Best Practices for Debugging Errors in Logistic Regression with Python

Optimizing performance using unstructured, real-world data

Published in

Towards Data Science

13 min readNov 13, 2023

Much has been written about the basics of Logistic Regression (LR) — its versatility, time-tested performance, even the underlying math. But knowing how to implement LR successfully and debug inevitable errors is much more challenging to do. That information lives deep in QA websites, academic papers, or simply comes with experience.

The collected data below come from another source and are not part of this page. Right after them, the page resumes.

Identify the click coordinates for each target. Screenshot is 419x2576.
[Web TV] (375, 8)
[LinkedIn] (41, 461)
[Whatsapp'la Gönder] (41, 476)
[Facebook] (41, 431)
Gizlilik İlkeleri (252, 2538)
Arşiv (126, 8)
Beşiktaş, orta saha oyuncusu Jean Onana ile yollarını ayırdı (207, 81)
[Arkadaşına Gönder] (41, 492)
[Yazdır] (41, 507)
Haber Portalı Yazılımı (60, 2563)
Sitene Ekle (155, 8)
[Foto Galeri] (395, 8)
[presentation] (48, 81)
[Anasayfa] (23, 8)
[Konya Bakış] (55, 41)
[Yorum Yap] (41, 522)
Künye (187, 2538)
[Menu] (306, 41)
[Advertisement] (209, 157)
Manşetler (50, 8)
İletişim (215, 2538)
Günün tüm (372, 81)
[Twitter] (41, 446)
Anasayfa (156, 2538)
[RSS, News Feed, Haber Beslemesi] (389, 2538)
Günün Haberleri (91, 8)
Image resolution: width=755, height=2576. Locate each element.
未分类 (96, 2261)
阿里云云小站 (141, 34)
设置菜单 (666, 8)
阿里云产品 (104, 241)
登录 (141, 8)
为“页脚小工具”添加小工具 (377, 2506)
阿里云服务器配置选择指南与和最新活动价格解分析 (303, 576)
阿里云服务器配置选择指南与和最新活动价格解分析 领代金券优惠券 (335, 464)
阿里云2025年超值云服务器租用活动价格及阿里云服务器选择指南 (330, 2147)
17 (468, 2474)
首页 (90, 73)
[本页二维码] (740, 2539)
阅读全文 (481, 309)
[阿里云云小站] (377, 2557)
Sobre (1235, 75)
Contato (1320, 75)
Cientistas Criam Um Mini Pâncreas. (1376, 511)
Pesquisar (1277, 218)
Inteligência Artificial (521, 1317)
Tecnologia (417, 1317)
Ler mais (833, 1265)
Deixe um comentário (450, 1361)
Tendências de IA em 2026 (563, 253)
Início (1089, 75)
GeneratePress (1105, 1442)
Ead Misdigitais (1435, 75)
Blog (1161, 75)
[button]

The reality is, not every output will be as clean as the iconic iris dataset, swiftly classifying flower types. On large datasets (the datasets you likely use on the job), LR models are likely to encounter problems. Implausibly high coefficients. NaN standard errors. Failing to converge.

What’s to blame? Bad data? Your model?

To organize the landscape a bit, I conducted some research and compiled a list of common LR errors, reasons, and possible solutions.

LR Model output problems, reasons and solutions (Gabe Verzino)

The above table is not exhaustive by any means, but it’s all in one place. Below I will use fabricated data (that’s imbalanced, sparse, categorical… but typical) to artificially re-create these errors and then fix them again.

But first.

Quick Background

As you begin to think about LR, there are a few things unique to these models that you should remember:

LR is technically a probability model, not a classifier
LR requires a linear decision boundary; it assumes linearity between features and target variable, which you can determine with visuals, crosstabs, or ConvexHull analysis from scipy.spatial
You cannot have missing values or major outliers
As the number of features increases, you are more likely to experience multicollinearity and overfitting (fixable with VIF and regularization, respectively)
The most popular LR packages in Python come from sklearn and statsmodels

Now let’s get into some common problems.

Problem 1: Convergence warning, optimization failed

Using the python statsmodels package, you may run a basic LR and get the warning “ConvergenceWarning: Maximum Likelihood optimization failed to converge.”

import statsmodels.formula.api as smf

model = smf.logit("target_satisfaction ~ C(age,Treatment('0-13')) + \
    C(educ,Treatment('Some High School')) + \
    C(emp,Treatment('Not Employed')) + \
    C(gender,Treatment('Male')) + \
    C(hispanic,Treatment('N')) + \
    C(dept,Treatment('Medical Oncology')) + \
    C(sign_status,Treatment('Activated')) + \
    C(mode,Treatment('Internet')) + \
    C(inf,Treatment('Missing'))", data=df_a)
    
results = model.fit(method='bfgs')
print(results.summary())

The coefficients and standard errors may even populate, like normal, including those from LogisticRegression in the sklearn.linear_model package.

Provided the results, you may be tempted to stop here. But don’t. You want to ensure your model converges to produce the best (lowest) cost function and model fit [1].

You can solve this in statsmodels or sklearn by changing the solver/method or increasing the maxiter parameter. In sklearn, the tuning parameter C can also be lowered to apply increased L2 regularization, and can be iteratively tested along a logarithmic scale (100, 10, 1, 0.1, 0.01, etc.) [2].

In my particular case, I increased to maxiter=300000 and the model converged. The reason it worked is because I provided the model (e.g., solvers) more attempts at converging and finding the best parameters [3]. And those parameters, such as the coefficients and p-values, do indeed become more accurate.

Problem 2: Added a feature, but LR outputs didn’t update

This one is easy to miss, but easy to diagnose. If you’re working with many features or didn’t catch it in data cleaning, you may accidentally include a categorical feature in your LR model that is nearly constant or has only one level… bad stuff. The inclusion of such a feature will render coefficients and standard-errors without any warnings.

Here’s our model and output without the bad feature.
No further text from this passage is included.